On July 25, 2017 The Hague district court delivered its judgment in Bortezomib SPC challenge brought by Teva.
The present dispute concerns an alleged infringementof the rights of Millennium Pharmaceuticals Inc. (“Millennium”) as vested in the Dutch Supplementary Protection Certificate (NL300151) for ‘Bortezomibor a pharmaceutically accepted ester thereof, if desired in the form of a pharmaceutically accepted salt thereof’. EP 0788360 (“EP 360”) is the basic patent for Millennium’s Dutch SPC, which covers the compound ‘Bortezomib’ which patent expired on October 26, 2015. EP 360 is the base patent for Supplementary Protection Certificate (NL) 300151 for ‘Bortezomib or a pharmaceutically acceptable ester thereof, optionally in the form of a pharmaceutically acceptable salt thereof’ & in force until 27 April 2019. This compound is a so-called proteasome inhibitor, used for the treatment of multiple myeloma and mantle cell lymphoma.
Teva Nederland B.V. is the holder of a market authorization for ‘Bortezomib Teva’, a mannitol ester of Bortezomib that falls under the scope of protection of Millennium’s SPC. Bortezomib Teva is registered on the name of Pharmachemie B.V. in the so-called “G-Standaard“, which is the Dutch database containing information on all remedies (medicines, medical devices and homeopathic medicines) that are or may become available at pharmacies, as published by “Z-Index“, a subsidiary of the Dutch professional association for pharmacists. Teva in the present summary proceedings primarily argues that Bortezomib concerns a non-inventive selection from the compounds disclosed in the closest prior art, WO 81/13904 (“WO 904”), and alternatively, for the event Bortezomib is not considered to be a selection from the compounds disclosed in WO 904, that Bortezomib is not inventive because the technical problem to be solved would then be ‘providing an alternative compound to those disclosed in WO 904 that does not bring about a novel or unexpected effect’.
The Summary Judge for its validity assessment assumes that Bortezomib can be seen as a selection from the compounds disclosed in WO 904 (as argued by Teva) and takes this patent as the starting point for the application of the problem-solution-approach. The Summary Judge considers that the difference between WO 904 and the relevant patent claim is that the latter concerns a specific selection from the millions of compounds disclosed in WO 904 and that the technical effect of this selection is (a compound with) increased proteasome inhibition. Summary Judge formulates the technical problem to be solved as ‘providing a compound with increased proteasome inhibition in the set of compounds disclosed in WO 904’. The Summary Judge said that the patent claims that improved inhibition is sufficiently plausible. Millenium has made this insight in the light of subpoena using Tables II-VII, which summarizes the results of a number of experiments.

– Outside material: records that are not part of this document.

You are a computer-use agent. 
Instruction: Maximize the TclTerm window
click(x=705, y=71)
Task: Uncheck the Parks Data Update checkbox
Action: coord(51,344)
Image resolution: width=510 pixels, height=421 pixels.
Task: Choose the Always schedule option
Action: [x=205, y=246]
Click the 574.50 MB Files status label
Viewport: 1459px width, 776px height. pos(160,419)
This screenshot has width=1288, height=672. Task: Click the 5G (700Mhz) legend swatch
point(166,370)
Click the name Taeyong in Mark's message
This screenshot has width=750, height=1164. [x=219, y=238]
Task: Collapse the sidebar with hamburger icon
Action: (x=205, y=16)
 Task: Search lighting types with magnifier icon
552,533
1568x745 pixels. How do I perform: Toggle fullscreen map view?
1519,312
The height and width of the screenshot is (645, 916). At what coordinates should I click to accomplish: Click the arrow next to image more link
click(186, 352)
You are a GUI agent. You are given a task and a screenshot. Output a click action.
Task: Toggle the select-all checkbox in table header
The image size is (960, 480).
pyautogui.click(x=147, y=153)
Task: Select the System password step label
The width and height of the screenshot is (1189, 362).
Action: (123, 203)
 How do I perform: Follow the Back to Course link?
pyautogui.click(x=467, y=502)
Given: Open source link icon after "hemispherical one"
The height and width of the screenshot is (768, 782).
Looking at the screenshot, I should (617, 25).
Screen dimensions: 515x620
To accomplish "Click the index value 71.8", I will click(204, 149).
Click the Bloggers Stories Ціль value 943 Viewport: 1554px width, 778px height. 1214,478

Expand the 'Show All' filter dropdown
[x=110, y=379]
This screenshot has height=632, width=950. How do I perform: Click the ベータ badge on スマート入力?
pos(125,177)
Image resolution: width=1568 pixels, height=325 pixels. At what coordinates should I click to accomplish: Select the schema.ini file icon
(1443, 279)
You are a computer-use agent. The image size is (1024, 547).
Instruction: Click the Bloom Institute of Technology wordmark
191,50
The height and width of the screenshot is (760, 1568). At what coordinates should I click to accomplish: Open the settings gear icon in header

Bortezomib is one of the clearly better compounds in all these experiments, both in terms of activity and selectivity. In addition, Teva did not perform any experiments or show that it should be seen (at present), while on the contrary, its expert acknowledges that bortezomib was one of the better compounds investigated by the inventors. The Summary Judge subsequently considers that Teva did not submit any documents containing pointers to the solution of the technical problem and rejects Teva’s arguments that the (increased) effect of Bortezomib would be in line with the expectations of the skilled person and the (alleged) invention (thus) merely consists of a non-inventive selection from a broad field as meant in the Annex to Part G of Chapter VIII of the European Patent Office’s Guidelines (under 3.1 (iv) (b)).
Finally Summary Judge considers Millennium’s SPC to be valid, grants the preliminary injunction and orders Bortezomib Teva to be removed from the G-Standard. In Germany and Portugal, nullity proceedings in relation to parallel national SPC’s are pending and the Federal Court of Ottawa in its judgment dated 26 February 2016 considers the Canadian basic patent corresponding to EP 360 to be invalid due to a lack of inventive step.